Whatever is happening, Israel has not been part of negotiations that will determine Iran’s ability to send nuclear missiles its way. “The Jewish State has been a severe critic of six big powers’ negotiations with Iran on restraining its nuclear program, suspecting Tehran is only trying to buy time to master sensitive nuclear know-how and would evade the terms of any final deal.”

Speculation has been put forth that such a delaying tactic has been also used by the Obama Administration so that a decision will be needed immediately and hence there seems to be a necessity to cut Congress out of the loop.

That President Obama has kept his own council on negotiations with Iran is no secret. As one reporter asked Press Secretary Josh Earnest last month about pursuing a “handshake on the sidelines of the U.N. General Assembly” with Iranian President Hassan Rouhani.

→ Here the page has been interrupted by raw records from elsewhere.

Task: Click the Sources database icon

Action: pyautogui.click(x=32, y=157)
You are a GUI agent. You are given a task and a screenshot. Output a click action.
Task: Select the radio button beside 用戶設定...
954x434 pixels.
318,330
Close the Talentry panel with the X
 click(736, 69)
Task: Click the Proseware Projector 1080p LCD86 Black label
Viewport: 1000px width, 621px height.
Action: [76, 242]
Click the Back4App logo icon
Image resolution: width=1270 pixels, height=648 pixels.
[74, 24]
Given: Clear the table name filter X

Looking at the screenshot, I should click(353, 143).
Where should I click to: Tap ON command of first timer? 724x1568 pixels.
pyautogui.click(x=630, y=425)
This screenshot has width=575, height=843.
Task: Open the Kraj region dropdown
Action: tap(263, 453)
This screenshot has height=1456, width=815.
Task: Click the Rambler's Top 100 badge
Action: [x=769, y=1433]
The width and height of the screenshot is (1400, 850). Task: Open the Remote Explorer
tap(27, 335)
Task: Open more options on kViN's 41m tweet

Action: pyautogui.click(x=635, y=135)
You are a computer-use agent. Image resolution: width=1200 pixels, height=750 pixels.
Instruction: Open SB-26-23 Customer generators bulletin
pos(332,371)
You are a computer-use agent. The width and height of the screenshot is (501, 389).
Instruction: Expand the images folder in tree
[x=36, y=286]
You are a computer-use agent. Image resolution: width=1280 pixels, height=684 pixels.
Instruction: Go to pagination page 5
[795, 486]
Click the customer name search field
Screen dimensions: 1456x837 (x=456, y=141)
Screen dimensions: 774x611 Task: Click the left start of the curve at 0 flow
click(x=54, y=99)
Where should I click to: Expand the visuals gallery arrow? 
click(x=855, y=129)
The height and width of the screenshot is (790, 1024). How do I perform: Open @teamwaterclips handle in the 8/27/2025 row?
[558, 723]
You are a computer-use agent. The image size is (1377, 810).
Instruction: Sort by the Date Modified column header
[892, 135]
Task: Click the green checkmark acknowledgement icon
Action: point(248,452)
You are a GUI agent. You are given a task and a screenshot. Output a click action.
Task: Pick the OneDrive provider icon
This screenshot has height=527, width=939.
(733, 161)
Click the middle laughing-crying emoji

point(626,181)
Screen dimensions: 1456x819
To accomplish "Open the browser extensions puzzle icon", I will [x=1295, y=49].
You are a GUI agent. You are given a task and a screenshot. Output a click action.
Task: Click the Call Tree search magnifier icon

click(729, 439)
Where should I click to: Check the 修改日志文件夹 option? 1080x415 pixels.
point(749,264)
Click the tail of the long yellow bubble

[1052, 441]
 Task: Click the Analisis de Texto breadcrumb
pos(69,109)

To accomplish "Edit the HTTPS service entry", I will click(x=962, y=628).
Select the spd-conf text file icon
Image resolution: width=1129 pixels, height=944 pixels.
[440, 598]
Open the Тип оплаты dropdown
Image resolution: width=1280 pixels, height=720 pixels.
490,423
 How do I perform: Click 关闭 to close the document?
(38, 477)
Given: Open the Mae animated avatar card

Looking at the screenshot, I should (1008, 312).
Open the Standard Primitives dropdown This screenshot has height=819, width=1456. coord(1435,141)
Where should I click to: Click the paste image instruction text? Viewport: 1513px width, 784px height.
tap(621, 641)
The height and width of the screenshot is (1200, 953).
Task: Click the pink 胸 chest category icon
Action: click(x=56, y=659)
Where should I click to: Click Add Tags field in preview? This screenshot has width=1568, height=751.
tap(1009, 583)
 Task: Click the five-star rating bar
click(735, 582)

The handshake had been explained away as the first time that a President of the United States and a President of Iran had engaged in a conversation in about 40 years.

But back channel communications have also been occurring concerning the war against ISIL in Iraq and Syria, yet there have been only vague responses about “shared interests” no other indication of what those talks are precisely about.

Almost a month ago, reporters asked Press Secretary Earnest about the administration considering a new approach with the nuclear talks that would allow the Iran to keep about half of the centrifuges they have but reduce their stockpile of nuclear fuel.

While not confirming or denying, Earnest said, “These are conversations that have been going on for quite some time. This is the United States acting in concert with our P5+1 partners to reach an agreement with Iran that would mitigate the broader international community’s concern about Iran’s nuclear program.”

Were these discussions a responsible means of dealing with Congress to ask them to approve agreements now and get the information later? Earnest said, “Yes it is. The reason is simply that the President believes it is a priority for the administration to be given the authority it needs.”

New York Congressman Eliot Engel, the leading Democrat on the House Committee on Foreign Affairs stated, “I disagree with the Administration’s reported assertion that it does not need to come to Congress at this point during negotiations with Iran.

“We don’t know if the negotiators will be able to reach a good deal. In the meantime, we must ensure that the United States is in the best position to use our leverage at every point in the negotiation process, and the current sanctions regime represents our most powerful leverage against Iran.

“I believe that the letter that Chairman Royce and I sent over the summer, along with over 300 colleagues, reflects the will of the Congress: Congress must play a role at the outset of any comprehensive agreement.”

The letter included signatures from New York Congresswoman Nita Lowy (D), and New Jersey Congressmen Garrett, Albio Sires and Bill Pascrell and referenced a July 20th deadline for a “comprehensive solution” which never materialized, postponed to November 24.

It urged that greater consultation with Congress on potential elements to a final agreement.

“Our two branches of government have long been partners in working to prevent Iran from acquiring a nuclear weapons capability. However, as these hugely consequential national security decisions are made, greater cooperation between Congress and the Executive Branch is essential, given that any permanent sanctions relief demands congressional approval.

“Your Administration has committed to comprehensively lifting ‘nuclear-related’ sanctions as part of a final P5+1 agreement with Tehran. Yet the concept of an exclusively defined ‘nuclear-related’ sanction on Iran does not exist in U.S. law. Almost all sanctions related to Iran’s nuclear program are also related to Tehran’s advancing ballistic missile program, intensifying support for international terrorism, and other unconventional weapons programs. Similarly, many of these sanctions are aimed at preventing Iranian banks involved in proliferation, terrorism, money laundering and other activities from utilizing the U.S. and global financial systems to advance these destructive policies.”